Many Americans have suffered from the pandemic lockdowns of this spring. Millions have lost their jobs and many of those who have retained their work have still seen their income and hours cut. But our robust economy is beginning to bounce back. 

Axios reports: 

The U.S. economy grew at 33.1% annualized pace in the third quarter…”When you go from having an essentially complete lockdown to opening up, that allows the economy to bounce back a bit like a compressed spring,” Nathan Sheets, chief economist at asset management firm PGIM Fixed Income, tells Axios. 

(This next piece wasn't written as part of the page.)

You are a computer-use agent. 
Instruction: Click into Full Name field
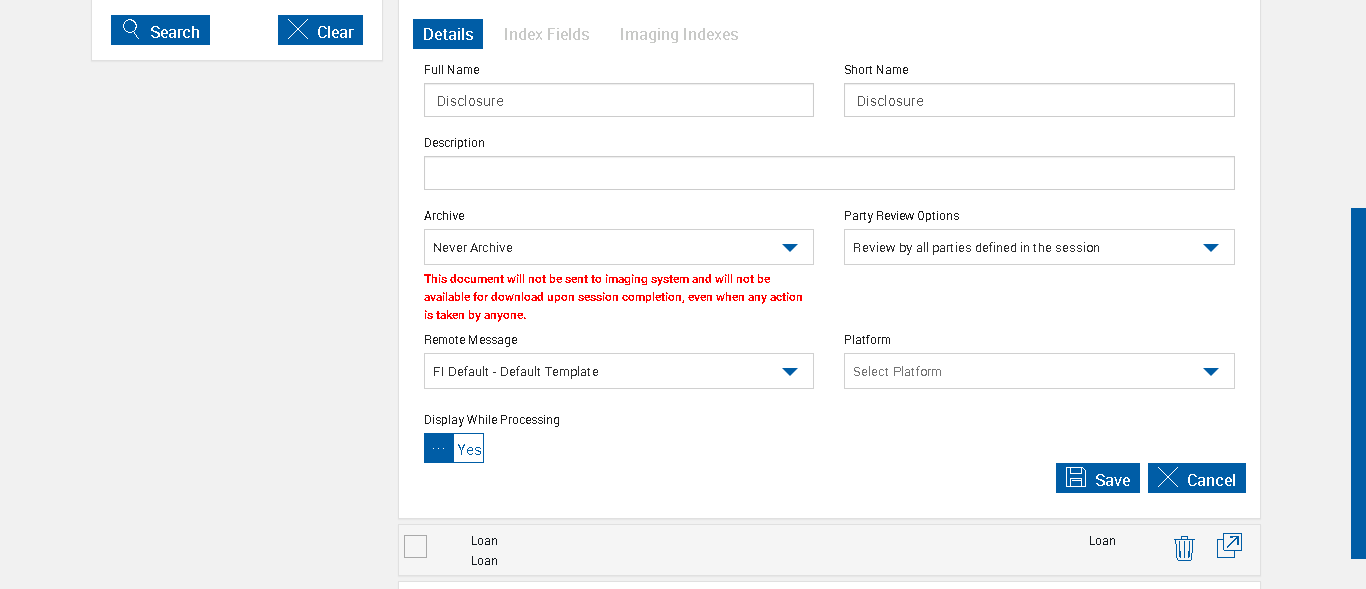tap(618, 100)
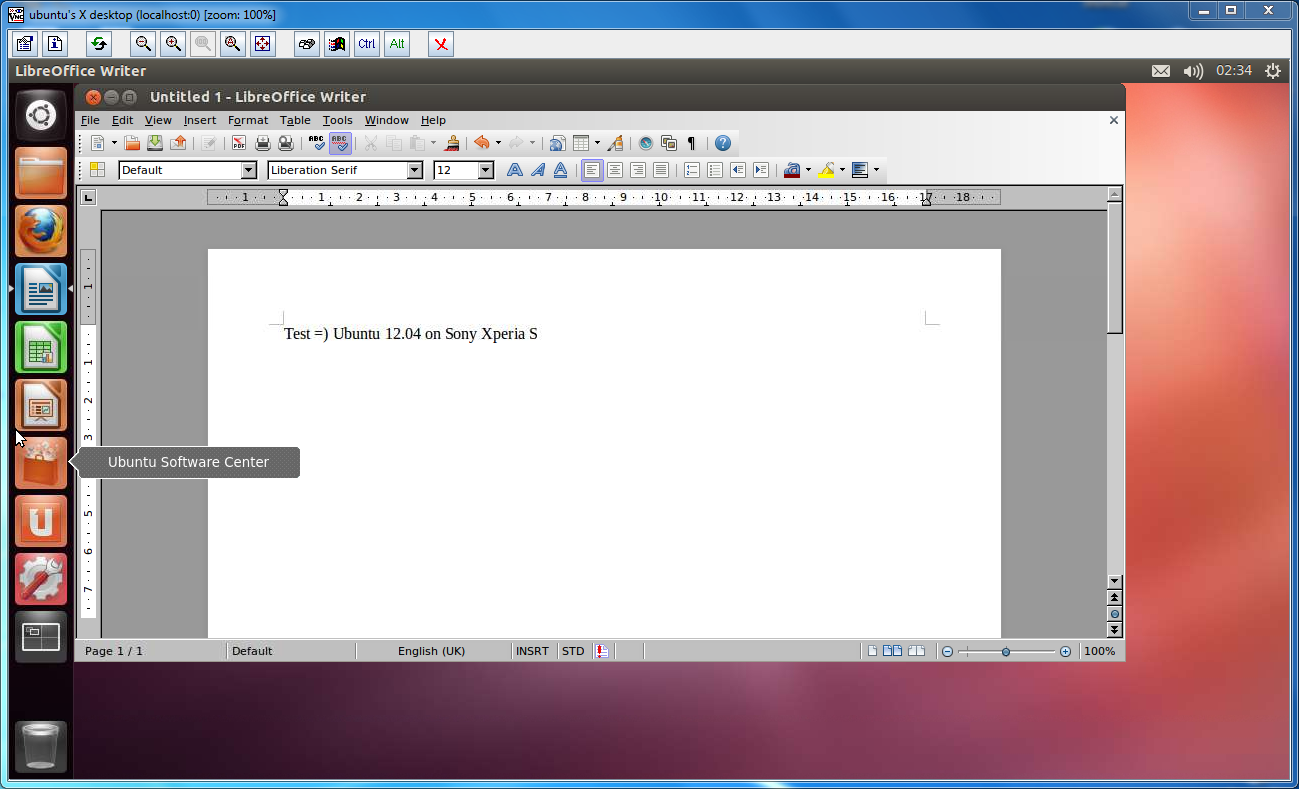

The article warns later on: 

It’s still too early to tell whether this recovery is V-shaped, W-shaped (a so-called “double dip”), or whether it looks more like a backwards square root sign.

While the economic regrowth has been encouraging to see, it still has a long way to go to reach pre-pandemic strength. Some of the stalled federal stimulus negotiations along with recent coronavirus spikes in many communities could greatly hinder the regrowth process. 

As our lawmakers continue to negotiate over new stimulus packages, the aid that they provide should be targeted, temporary and flexible. Broad, sweeping support is not an efficient use of taxpayer dollars. We need to focus on those sectors and individuals who need the assistance the most and ensure that companies, universities, individuals and other organizations do not take advantage of the situation to add to their bank accounts. 

At the same time, the pandemic landscape is an unprecedented time. People need assistance but we don’t know how long the pandemic will continue to affect our country. Assistance provided should be temporary, serving the needs of Americans today and lawmakers should not assume that they can read the future. 

Finally, aid packages should be flexible. Communities know how to best use the support they receive, not lawmakers back in Washington. Situations across the country change continually and communities should be able to use aid dollars to address their specific and changing needs. 

In the meantime, however, it is encouraging to see our economy slowly recovering and responding to the reopening of our country. Americans are finding a “new normal” within this pandemic landscape, one that balances safety with a level of normalcy in our lives as well.